Stabilitosi in via definitiva a Vicenza nel 1932, viene richiamato alle armi nel 1941 ma muore per malattia il 25 ottobre 1942.
 
 
Dal Novecento all’arte religiosa

Agli inizi degli anni ‘20 del secolo scorso in Italia si crea un movimento di artisti chiamato Novecento, movimento specifico che trova tra i suoi fondatori Ubaldo Oppi. L’idea centrale del movimento era quella di riprendere la tradizione legata alla cultura artistica italiana del Quattrocento, non ripetendo l’antico, ma rinnovandosi in maniera anti-avanguardista. Il Novecento ebbe nelle arti figurative e nell’architettura uno sviluppo equivalente al Novecento letterario e musicale. Il periodo della sua prima espansione risale, per quanto riguarda la pittura, al 1922, quando alla Galleria Pesaro di Milano, con il contributo di Margherita Sarfatti scrittrice e giornalista, si riunì il primo gruppo di artisti formato da Anselmo Bucci, Leonardo Dudreville, Achille Funi, Gian Emilio Malerba, Piero Marussig, Mario Sironi e Ubaldo Oppi, che esposero nella medesima sede l’anno successivo. Oppi almeno all’inizio, abbracciò gli ideali del movimento Novecento e il ritorno all’ordine dopo le esperienze delle avanguardie artistiche come il Cubismo e il Futurismo. Con la scelta di partecipare singolarmente nel 1924 alla XIV Biennale di Venezia, allestendo in un’unica sala ben 25 opere, Oppi si discosta dal quell’ideale di gruppo che aveva contraddistinto la prima esperienza milanese, rimarcando così la propria originalità e indipendenza. Lo stile asciutto, l’uso di colori tenui, volumi ben definiti e cura dei dettagli, sono caratteristiche inequivocabili dello stile pittorico di Oppi, sia quando l’artista lavora ad olio nel classico formato da cavalletto, così pure nelle grandi superficie murarie, cimentandosi con l’antica tecnica ad affresco.
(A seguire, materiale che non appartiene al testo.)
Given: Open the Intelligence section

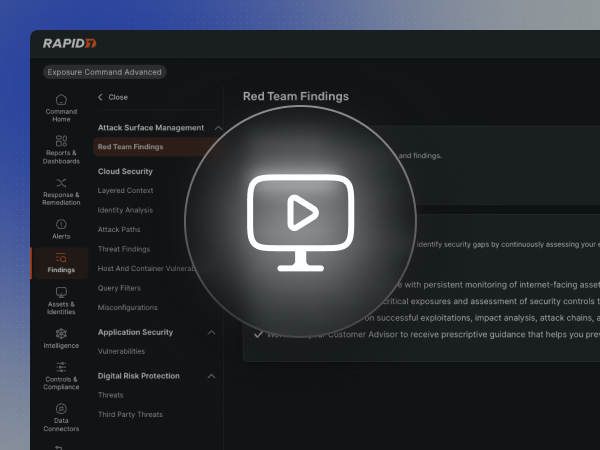Looking at the screenshot, I should (x=61, y=338).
Il ritorno alla figura, inteso come ritorno all’ordine, porta Oppi al confronto non solo con le esperienze del contemporaneo, ma soprattutto porta ad una rivisitazione della tradizione iconografica dei primitivi italiani, (‘300-‘400) attraverso la grande pittura a soggetto religioso.
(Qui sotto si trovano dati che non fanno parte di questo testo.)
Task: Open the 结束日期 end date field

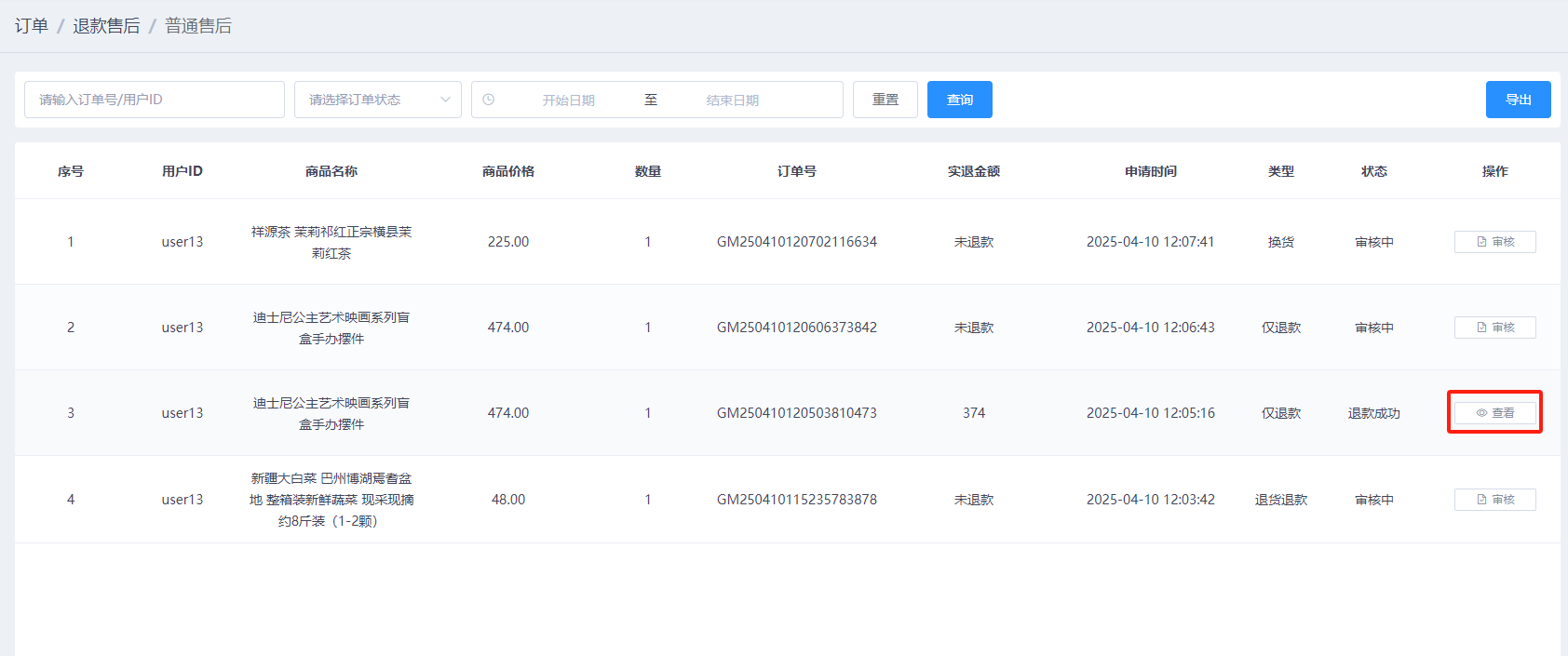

A partire dal 1925 e fino agli ultimi anni di vita, Oppi inizia a dipingere tematiche religiose, tra cui spiccano i cicli di affreschi nella cappella di San Francesco al Santo di Padova e l’intero ciclo per la chiesa arcipretale di Bolzano Vicentino. Di questa svolta religiosa scrive: “Dubbi e oscillazioni spirituali, e lo spettacolo dell’arte e della vita attuale, mi portarono alla costatazione che occorreva vivere su di un piano morale ove ogni atto e pensiero potessero essere controllati da leggi divine”. La realizzazione dei temi sacri commissionati da enti religiosi sono da annoverarsi fra gli esempi migliori della pittura sacra del XX secolo. Sembra quasi che la svolta religiosa abbia condotto Oppi a una scelta di vita e di lavoro più meditativa e isolata, dettata anche da un lento abbandono delle tensioni del dibattito culturale, che a poco a poco si trasformò in distacco dalla ricerca e in disinteresse per la dialettica delle idee, portando la sua attività artistica a rimanere circoscritta alla piccola città di Vicenza.